With stock prices at record highs, I thought it might be interesting to go back and see what the S&P 500 index has done during my conscious lifetime.
In May of 1973, I got my first job in the private sector after I received an early out from the Air Force following the end of the Vietnam War. I went to work for the largest bank in Texas, in Dallas, and began to think about all things financial like how could I afford a house? How could I save for retirement? How would we afford kids? How could I afford their college education?
That is when I got serious about investing and, in particular, investing in the stock market. The S&P index, which takes into account the largest 500 companies by market cap, was at 107.20 in May of 1973. As I write, it stands at 2,477.
I had always read and been advised that the stock market was the best place to be, particularly for younger people since that is where historically the greatest returns had been earned. I went back and looked at how long it had taken to double the index in my lifetime and found the following:
S & P 500 Index
May 1973: 107.20
February 1986: 219.40
February 1993: 441.70
June 1997: 876.29
November 2013: 1,784.54
July 2017: 2,477
Some observations on those numbers are in order. While I have been invested in the market, it has more than quadrupled. It took 13 years for the index to double from May of 1973 to Feb. of 1986. It doubled again in just seven years from 1986 to 1993, and then doubled again by June of 1997. Then, it took 16 years to double from 1997 to 2013. It also tells me something else: I have been fortunate to live in pretty prosperous times.
Clearly, the market has performed really well in my lifetime. I have benefitted greatly from the runup in stock values and having invested early in my career was one of the best things I did. It is also proof that saving early in life is fortuitous.
Having said the foregoing, it has been a volatile road along the way. Stock prices have not just increased year after year. If you simply look at the S&P 500 index in this century, you can see some pretty significant swings. The human psyche is interesting, we sometimes forget what has happened, but let me take a moment to reflect on the last 17 years for this index. Let’s look at some relatively recent dates, what the index was and what happened:
March 24, 2000: The S&P 500 closed at 1,553 at the height of the dot-com bubble.
Oct. 9, 2007: The S&P closed at a record high of 1,565, 12 points higher than seven years prior just before the 2008 financial crisis.
March 9, 2009: The S&P closed at 677, the low during the financial crisis.
March 28, 2013: The S&P closed at 1,569, surpassing the record attained in 2007.
Aug. 28, 2014: The S&P closed above 2,000 for the first time.
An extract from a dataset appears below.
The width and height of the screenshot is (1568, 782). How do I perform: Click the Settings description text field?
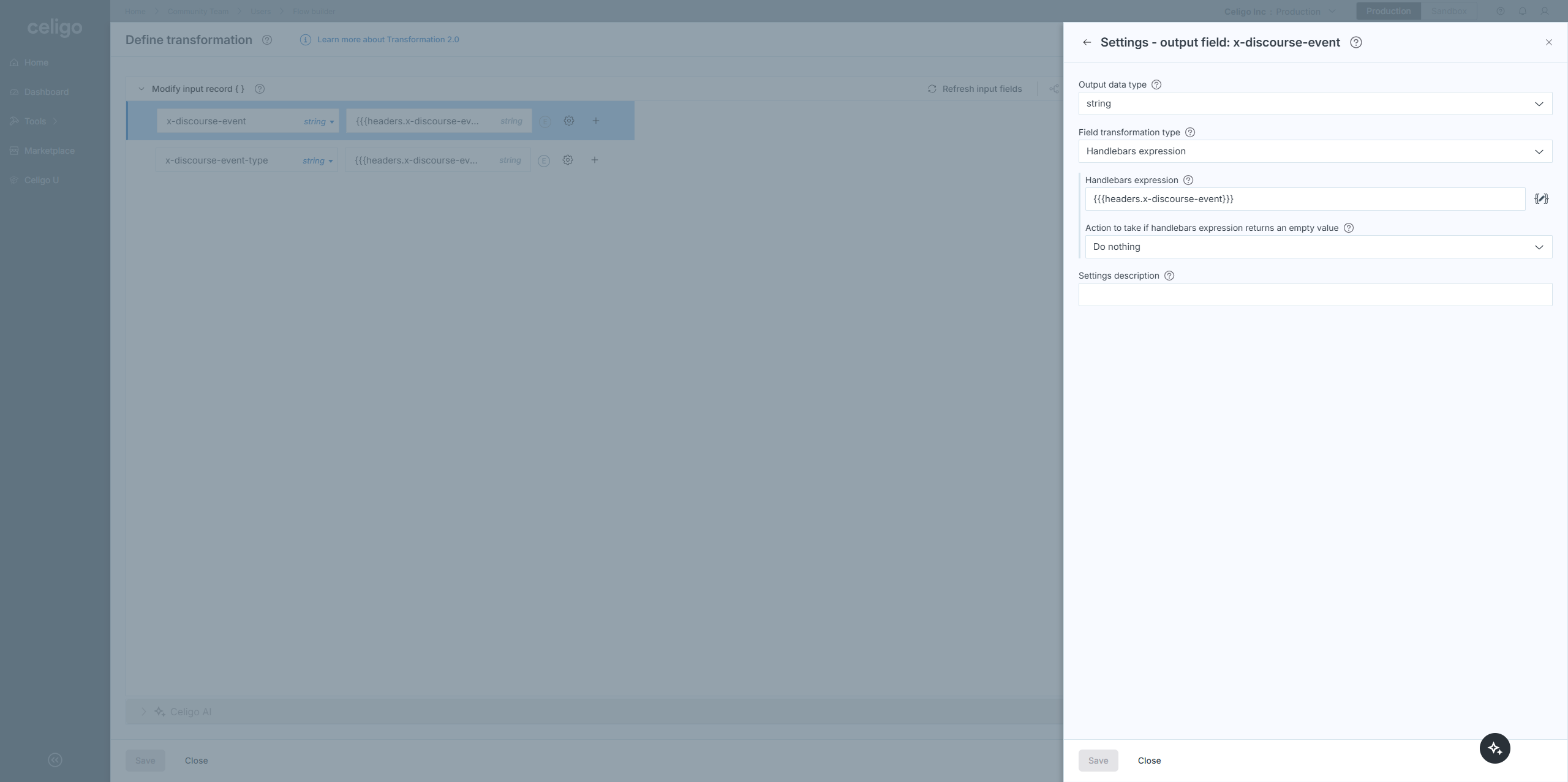(x=1314, y=295)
July 25, 2017: The S&P closed at 2,477.
As can be seen from the foregoing, in just the last 17 years, the S&P has fluctuated wildly. The dot-com bubble, the financial crisis of 2008 and the long bull market since March of 2009 have all affected the index. From 2000 to 2013, the market was essentially at the same level with huge volatility in between.
While valuations are quite high, I still believe the best place to be is the stock market. I have no official accreditation or certification to say this to you. It is a personal opinion. You can see from the data above that long-term investors have been rewarded. It is adamant that one start investing early in life and stick with it even though the road to your reward may be bumpy and downright scary at times. The stock market will once again experience corrections, experience a bear market but will invevitably rebound and reach new highs.
Jeff MacLellan is retired from Landmark Bank. He spent 37 years in banking, and has been tracking local economic indicators since he came to Columbia in 1987.